Benvenuta Giulia! Come stai? Come stai trascorrendo questa chiusura forzata?
Cerco di tenermi impegnata, mi invento cose. Fare l’attrice ti allena ad avere dei periodi nella vita in cui sei a casa e ti chiedi “l’alternativa oggi è girarsi i pollici o buttarsi al fiume, che facciamo?”(ride ndr). A parte gli scherzi, già da adolescente spesso passavo i pomeriggi da sola perchè mia mamma lavorava, mia sorella più grande non c’era. Quindi finiti i compiti cercavo di riempire il tempo in maniera creativa. Non è una condizione totalmente nuova. Sono anche una cantante e oltre al progetto “Tutto da sola” ne ho uno parallelo in cui faccio delle cover, come se le cantassi a cappella, sostituendo tutte le parti strumentali con la voce. All’inizio mi sono dedicata a quello. Poi pian piano sono uscite delle piccole collaborazioni, alcuni lavori si sono riattivati in forma digitale. Quindi bene o male adesso ho la giornata organizzata!
Come nasce il tuo lato burlesque? Come mai ti avvicni a questo mondo?
Aspetta che ti passo Marty Maraschino (ride ndr)! Nell’ambito del burlesque tutte le performer hanno un nome d’arte che richiama nomi più vintage, come se fosse una sublimazione delle caratteristiche del personaggio che presentano.
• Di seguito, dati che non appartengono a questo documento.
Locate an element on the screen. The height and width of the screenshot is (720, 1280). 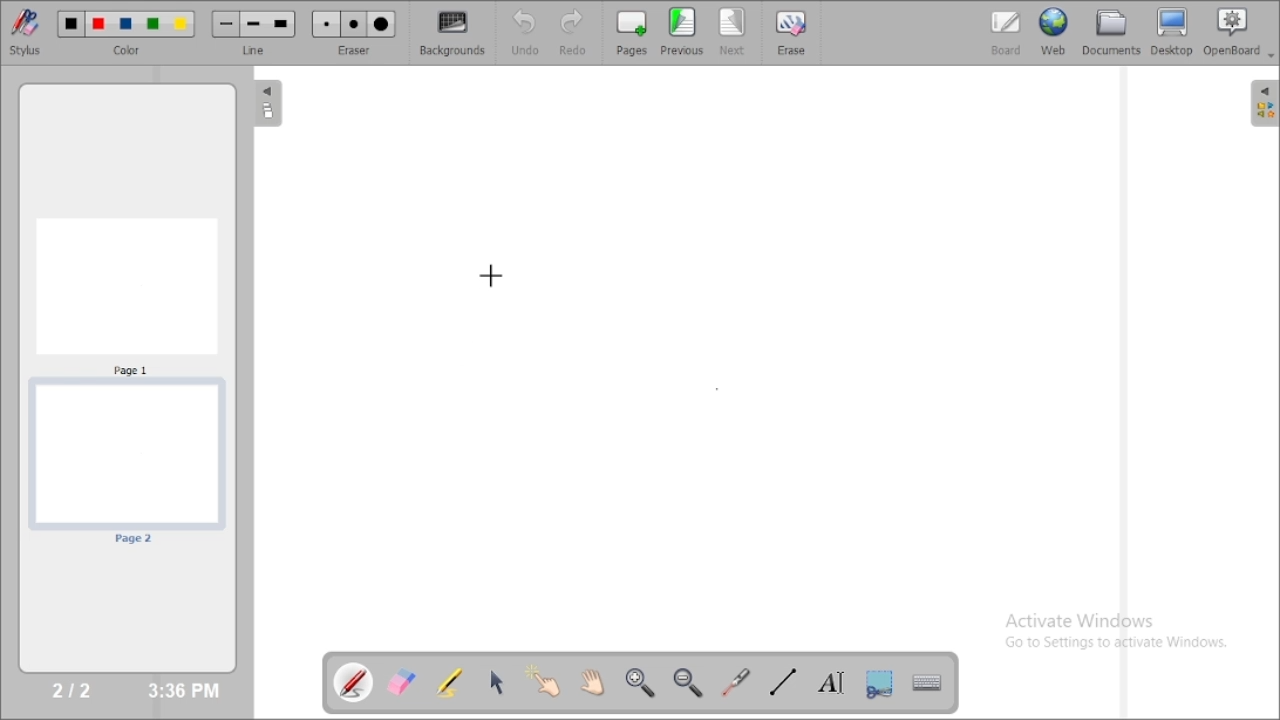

Ho conosciuto il burlesque grazie al Micca Club di Roma dove ho iniziato a lavorare circa 10 anni fa. Anche se ora la nostra collaborazione si è interrotta, ho continuato a lavorare anche all’estero. E’ un mondo che ho scoperto piano piano ed è meraviglioso perché in realtà è un luogo dove puoi fare tante cose. Recito, canto, ballo il tip tap. E’ uno di quei posti dove puoi creare qualcosa di assolutamente personale e distinguibile.
Ti senti più showgirl, cantante o attrice?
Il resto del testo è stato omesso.